Do good things happen to those who plan or those who wander?
I am often guilty of over planning. When I get excited about an idea, I am instantly obsessed and start making elaborate plans. I immerse myself in multiple work-streams and somewhere along the way I get overwhelmed.
What starts as a simple idea turns into a complicated project very soon and I lose interest. Sometimes I even catch myself making plans to make plans and the result of it all is that I end up doing nothing.
As a matter of fact this quality of mine is not lost on my friends either. When I asked their help to identify my strengths they correctly named my passion for projects but cautioned against me losing interest quickly.
OK so I am good with ideas but bad with execution at the moment. I put all the blame on the planning process!!
In order to get around this, I am trying something new. I am calling it the Un-planning the Plan Project. (Yup made that up just now). Here are the rules:
1) Switch from Major to Minor
Recently, instead of undertaking major projects I resolved to take on smaller tasks. It is easier to plan a crochet project than a multi-million dollar business idea. Also I have a better track record of finishing amigurumi dolls than starting companies so it makes me look better.
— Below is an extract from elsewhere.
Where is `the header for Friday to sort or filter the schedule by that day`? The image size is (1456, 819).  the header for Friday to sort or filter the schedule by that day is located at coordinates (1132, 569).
The idea here is to create small successes with the hope that each small success no matter how trivial, will help me get my mojo back which I need for greater accomplishments. Plus I give away my craft projects which I hope makes the recipients happy.
2) Look for Flow
When I was in the corporate world, I often remember how I’d be stuck at my desk, trying to kill time and waiting for the clock to hit 5 pm. Time never seemed to pass even when I was working on something. I often felt like I could be spending my time more meaningfully.
My new goal is to make spending meaningful time a priority. I hope making money from it will follow. But at this point I am looking for projects during which I lose track of time, and feel proud of.
3) Get distracted to find focus
This may be counter intuitive but I sometimes get focused on something so intensely that I forget that there are many opportunities I might be missing out on. I go through phases of intense focus with no outcome, mainly because I am probably focusing on something that is not just quite right.
Lately I am allowing myself be distracted and playing the role of Jack of all trades, master of none. I switch from painting to crocheting in my craftwork, bake a couple of times a week and work on multiple other things. I let my mind wander. I dream of being a writer one day, think about opening a bakery, or a wood shop and think about how I can start a business. All the while I work on random things. Although sounds like a fruitless effort, in the process I am finding out what I really like doing.
4) Be a yes person (for a while)
Ever since I started spending more time with random small projects, people around me started asking help with their work. Mom needs help renovating her cafe garden, dad needs help working on his engineering project tenders and my brother is looking to decorate his new office. So I started pitching in to their work as well. Each of them is doing something potentially up in my alley.
I could get involved with mom’s cafe and turn it into a bakery.
I could get involved with dad’s business and be a contractor.
I could partner up with my brother and get into decoration.
My only reservation is that our family dynamic wouldn’t allow for a healthy working relationship. That said I am keeping my options open and let myself be pulled in multiple directions.
5) Enjoy Each Project without Expectation
As I take on each of my projects I am embracing the idea that the real value is in the process, not the outcome. So I am enjoying the creation and not worrying about whether it will lead to a bigger thing. I am letting the ideas shape and form in the background, let my subconscious mind work on the aha moments.
Indeed I had an aha moment on why I was never successful in the corporate world the other day. As I was washing paint off my hands I realized that I find flow when my hands get dirty. I need to feel the crochet hook in my hands, get paint stuck on my nails and dough dripping my fingers to feel happy. And looking at how diverse my interests are it all comes back to handiwork.